PAGE EXCERPT »
────────────────────────────────────────

Quite a shock for me, as I was NEVER informed that I had tumors. The GYN was every bit as shocked as I was that I had never been told. He stated that they found numerous tumors in my uterus when they performed the caesarian section to deliver my daughter. Since he was only brought in to handle my delivery due to the fact it became too complicated for my family doctor to handle, he had assumed my family doctor would discuss their discovery with me upon my follow-up post natal appointments with him. I never had any follow-up appointments with the GYN that would have given him the opportunity to inform me. It was my family doctor's responsibility to give me the news.
He never did. And not only did he never tell me about the tumors, he never did any follow-up on them at all. No biopsy, no monitoring their growth, nothing. And to add insult to injury, over the past 12 years I have gone to see him numerous times with symptoms consisting of abnormal bleeding, abdominal pain, irregular menstrual cycles, severe menstrual cramping and bleeding, pain during intercourse, and 3 , count them - 3 - miscarriages. And every single time he told me everything was normal, there was nothing wrong with me that would cause such symptoms, and I should just treat them as needed. And for the last 8 years he has KNOWN I had uterine tumors and not once did he find it necessary to inform me of that fact.

────────────────────────────────────────

GIVEN ENTRIES »
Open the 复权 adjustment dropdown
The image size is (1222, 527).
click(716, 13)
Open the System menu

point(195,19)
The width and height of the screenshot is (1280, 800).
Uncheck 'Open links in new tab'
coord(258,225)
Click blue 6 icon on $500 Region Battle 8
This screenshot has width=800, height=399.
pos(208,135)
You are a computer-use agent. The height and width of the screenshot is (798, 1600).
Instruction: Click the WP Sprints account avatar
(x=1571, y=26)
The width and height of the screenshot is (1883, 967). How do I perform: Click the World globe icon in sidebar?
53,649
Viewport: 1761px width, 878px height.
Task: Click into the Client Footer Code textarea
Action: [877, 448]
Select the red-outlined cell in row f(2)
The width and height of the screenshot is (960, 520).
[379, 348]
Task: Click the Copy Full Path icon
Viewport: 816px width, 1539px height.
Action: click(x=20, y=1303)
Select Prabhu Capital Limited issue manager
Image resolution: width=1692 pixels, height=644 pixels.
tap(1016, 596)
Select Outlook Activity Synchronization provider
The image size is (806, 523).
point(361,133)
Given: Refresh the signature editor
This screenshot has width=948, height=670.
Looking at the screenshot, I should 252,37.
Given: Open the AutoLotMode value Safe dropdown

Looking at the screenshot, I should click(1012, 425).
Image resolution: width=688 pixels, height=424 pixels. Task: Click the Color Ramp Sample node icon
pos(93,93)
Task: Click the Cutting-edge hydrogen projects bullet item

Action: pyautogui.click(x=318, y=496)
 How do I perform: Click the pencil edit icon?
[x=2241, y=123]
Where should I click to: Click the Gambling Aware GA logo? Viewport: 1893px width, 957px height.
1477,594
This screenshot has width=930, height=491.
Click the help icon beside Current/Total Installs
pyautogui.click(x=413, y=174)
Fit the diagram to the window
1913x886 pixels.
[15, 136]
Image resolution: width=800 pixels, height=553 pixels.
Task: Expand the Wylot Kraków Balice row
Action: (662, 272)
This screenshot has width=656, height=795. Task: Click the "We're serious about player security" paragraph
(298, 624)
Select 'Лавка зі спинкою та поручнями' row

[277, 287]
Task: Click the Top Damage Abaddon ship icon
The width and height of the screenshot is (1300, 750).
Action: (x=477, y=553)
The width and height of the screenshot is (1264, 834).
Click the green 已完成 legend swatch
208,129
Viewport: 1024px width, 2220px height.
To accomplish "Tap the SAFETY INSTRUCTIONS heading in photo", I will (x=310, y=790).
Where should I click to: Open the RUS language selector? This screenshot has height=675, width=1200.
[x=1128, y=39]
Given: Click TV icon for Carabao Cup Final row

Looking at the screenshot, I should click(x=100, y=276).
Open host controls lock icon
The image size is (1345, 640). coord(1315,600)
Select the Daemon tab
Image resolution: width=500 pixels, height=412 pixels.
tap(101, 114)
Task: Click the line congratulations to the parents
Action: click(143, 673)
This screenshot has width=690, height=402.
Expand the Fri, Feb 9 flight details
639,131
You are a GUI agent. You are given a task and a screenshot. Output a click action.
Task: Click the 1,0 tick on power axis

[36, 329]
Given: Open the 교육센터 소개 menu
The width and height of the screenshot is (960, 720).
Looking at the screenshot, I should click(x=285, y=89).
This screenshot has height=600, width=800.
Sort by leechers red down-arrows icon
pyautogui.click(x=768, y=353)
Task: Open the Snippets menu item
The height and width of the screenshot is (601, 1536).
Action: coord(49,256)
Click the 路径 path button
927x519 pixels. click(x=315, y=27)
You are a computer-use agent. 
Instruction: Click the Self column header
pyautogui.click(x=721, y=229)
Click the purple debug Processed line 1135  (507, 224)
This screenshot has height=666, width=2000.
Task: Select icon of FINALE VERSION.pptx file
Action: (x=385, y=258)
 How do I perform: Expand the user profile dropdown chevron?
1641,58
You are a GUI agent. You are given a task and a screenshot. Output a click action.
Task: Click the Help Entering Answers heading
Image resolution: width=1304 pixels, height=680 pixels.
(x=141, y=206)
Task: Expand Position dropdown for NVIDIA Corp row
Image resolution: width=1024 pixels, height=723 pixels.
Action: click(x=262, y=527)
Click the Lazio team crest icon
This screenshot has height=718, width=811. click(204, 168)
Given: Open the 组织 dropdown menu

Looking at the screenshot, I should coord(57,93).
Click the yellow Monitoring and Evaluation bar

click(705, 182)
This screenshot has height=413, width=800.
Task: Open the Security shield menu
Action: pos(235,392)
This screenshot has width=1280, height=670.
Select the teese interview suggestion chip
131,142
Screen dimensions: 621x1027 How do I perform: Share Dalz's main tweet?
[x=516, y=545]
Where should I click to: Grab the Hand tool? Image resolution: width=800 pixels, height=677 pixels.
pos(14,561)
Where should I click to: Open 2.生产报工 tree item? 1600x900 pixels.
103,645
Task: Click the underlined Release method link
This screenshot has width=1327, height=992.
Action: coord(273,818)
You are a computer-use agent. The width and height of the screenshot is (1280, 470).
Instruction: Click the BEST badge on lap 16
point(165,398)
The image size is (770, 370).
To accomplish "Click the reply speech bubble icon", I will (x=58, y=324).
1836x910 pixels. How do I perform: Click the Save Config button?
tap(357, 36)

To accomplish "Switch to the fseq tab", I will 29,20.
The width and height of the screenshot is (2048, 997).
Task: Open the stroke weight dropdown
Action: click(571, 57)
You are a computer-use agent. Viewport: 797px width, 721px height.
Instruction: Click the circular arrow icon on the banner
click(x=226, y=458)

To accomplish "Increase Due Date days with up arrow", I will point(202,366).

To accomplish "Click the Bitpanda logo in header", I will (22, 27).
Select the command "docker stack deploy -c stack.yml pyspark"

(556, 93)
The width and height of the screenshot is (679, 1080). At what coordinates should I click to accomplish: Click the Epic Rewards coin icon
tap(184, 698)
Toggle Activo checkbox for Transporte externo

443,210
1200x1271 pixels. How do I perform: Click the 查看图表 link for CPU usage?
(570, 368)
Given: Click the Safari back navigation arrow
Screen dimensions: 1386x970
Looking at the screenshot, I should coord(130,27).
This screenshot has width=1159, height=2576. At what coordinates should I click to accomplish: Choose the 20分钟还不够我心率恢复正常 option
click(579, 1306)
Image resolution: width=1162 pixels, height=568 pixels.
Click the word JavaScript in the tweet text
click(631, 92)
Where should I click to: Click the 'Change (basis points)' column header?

────────────────────────────────────────

EXERCISES TO COMPLETE »
a: Write out the uterine tumor account from "Quite a shock" to "me the news.".
b: Carry the uterine tumor account forward from its last sentence.
The items are separate material and have no connection to the uterine tumor account.

RESPONSES BY ITEM NUMBER »
a:
Quite a shock for me, as I was NEVER informed that I had tumors. The GYN was every bit as shocked as I was that I had never been told. He stated that they found numerous tumors in my uterus when they performed the caesarian section to deliver my daughter. Since he was only brought in to handle my delivery due to the fact it became too complicated for my family doctor to handle, he had assumed my family doctor would discuss their discovery with me upon my follow-up post natal appointments with him. I never had any follow-up appointments with the GYN that would have given him the opportunity to inform me. It was my family doctor's responsibility to give me the news.

b:
I am so hurt, frightened, and overwhelmed by this feeling of betrayal right now that I don't know where to turn or what to do. I've been seeing that doctor for 25 years....since I was 5 years old....and he has treated every ail and illness of mine all the while. Why on earth would he withhold information like that from me, especially with all the complications and pain I was enduring, and the risk factors involved with NOT following up and monitoring them?
All I know at this point is that I am never seeing that Doctor again. I am in good hands now with the GYN, and he will be performing a biopsy on them, and monitoring their growth.
Now onto the purpose of this thread.
Are there any ladies here who have dealt with uterine tumors, that may be able to advise me of what I am up against and what I might be able to expect? I'm terrified of where things may go from here. I have a strong family history of reproductive cancers on both sides of my family (my Mother had cervical cancer about 10 years ago, my Aunt and Grandmother on my Mothers side have both had complete hysterectomies due to numerous, large uterine tumors, and my Aunt on my Fathers side had a complete hysterectomy due to uterine cancer), and I have no doubt that raises my risks for similar conditions greatly. I'd appreciate any experiences, advice, or comments you could offer.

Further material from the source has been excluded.